- _DOCUMENT SEGMENT_:
At any level of electronic theory, the quality of the equilibrium geometry of a molecule can be substantially improved by increasing the basis set quality [32,33,34,35]. In common terms, this implies an increase in the cardinal number and extending the basis set functional space. In the case of 4th period atoms, such a basis set extension can be very significant as compared to the 1–3 period atoms, due to the fact that electrons of the 4th period elements occupy higher energy levels and have a greater spatial extent, requiring larger basis sets to accurately represent their behavior. Thus, the efficient basis sets for 4th period atoms that are capable of giving accurate results are of great interest in modern quantum chemical calculations.

There are many energy-optimized basis sets of different types and quality, including popular basis set series of Dunning [36], Jensen [37], People [38], Ahlrichs [39], that are used in the geometry optimization of molecules. The main criterion that was used in the optimization of such basis sets is the molecular or atomic energy minimum principle. Thus, these basis sets are naturally suitable for the energy calculations, and are surely applicable to the optimization of geometric parameters. However, the efficacy of the geometry optimization can substantially be increased by using specific exponents, optimized in such a way that a smaller number of them is required in order to obtain geometrical parameters of the same quality as those provided by large standard energy-optimized basis sets. Last year, we proposed a new approach to designing such exponents [1,2]. The idea consisted of using the property–energy consistent (PEC) algorithm [40] modified so as to minimize molecular energy gradient relative to the bond lengths consistent with the molecular energy minimization. Putting this idea into practice, we have already generated a series of the so-called geometry-oriented pecG-n (n = 1, 2) basis sets for hydrogen and p-elements of 2–3 period atoms [1,2]. These pecG-n basis sets turned out to be very effective in the calculation of equilibrium geometries of various compounds with atoms of 1–3 periods, giving geometrical parameters of a quality which is comparable with that provided by considerably larger energy-optimized basis sets.

Considering the utmost importance of the efficiency issue in predicting equilibrium geometries of compounds with 4th period p-elements and already proven usefulness of the pecG-n (n = 1, 2) basis sets for 1–3 period atoms, we propose herewith the application of our geometry-modified PEC approach to generating the geometry-oriented pecG-n (n = 1, 2) basis sets for Ga, Ge, As, Se, and Br. In the case of 4th period elements, the creation of basis sets by means of the PEC method is a much more demanding procedure than for the elements of previous periods, requiring, in particular, a more cautious approach to choosing fitting molecules and the usage of a modified algorithm adopted for dealing with large functional spaces. In this work, we have restricted the creation of the pecG-n basis set for 4th period atoms by considering particular five p-elements of the most active interest in many applications, while the development of the basis sets for d-elements of 4th period would require a considerably modified PEC approach due to their essentially different valence shell structure, therefore, this represents a separate demanding task worth accomplishing in the nearest future.

- _SOURCE MATERIAL_:
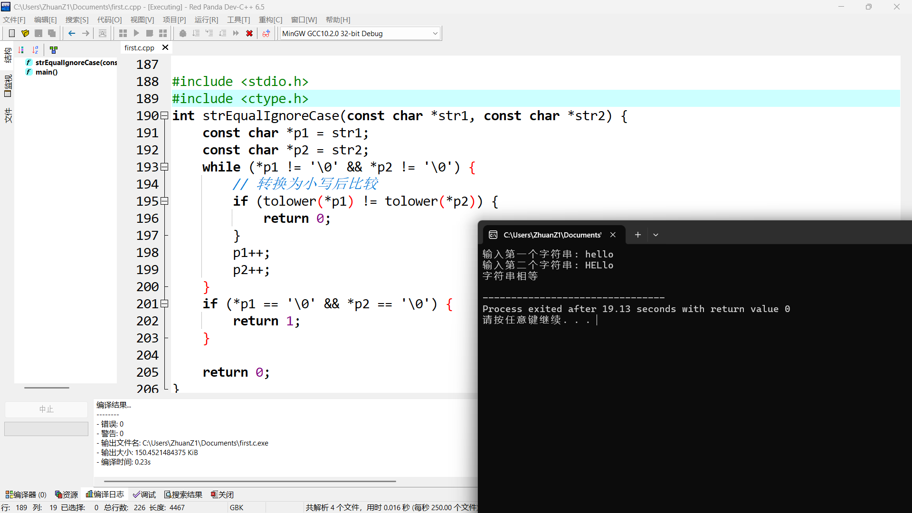Click the add watch glasses icon
This screenshot has width=912, height=513.
coord(266,33)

- _LIST OF TASKS_:
(a) Summarize the basis set passage in two sentences.
(b) In the basis set passage, which five elements are the new pecG-n basis sets made for?

- _RESULTS OF THE EXERCISE_:
(a) Raising basis set quality improves the equilibrium geometry of a molecule, and for 4th period atoms this extension matters more because their electrons occupy higher energy levels and spread further, so larger basis sets are needed. After building geometry-oriented pecG-n (n = 1, 2) basis sets for hydrogen and 2–3 period p-elements with a modified property–energy consistent approach, the authors now apply it to Ga, Ge, As, Se, and Br, leaving 4th period d-elements as a separate future task.

(b) Ga, Ge, As, Se, and Br.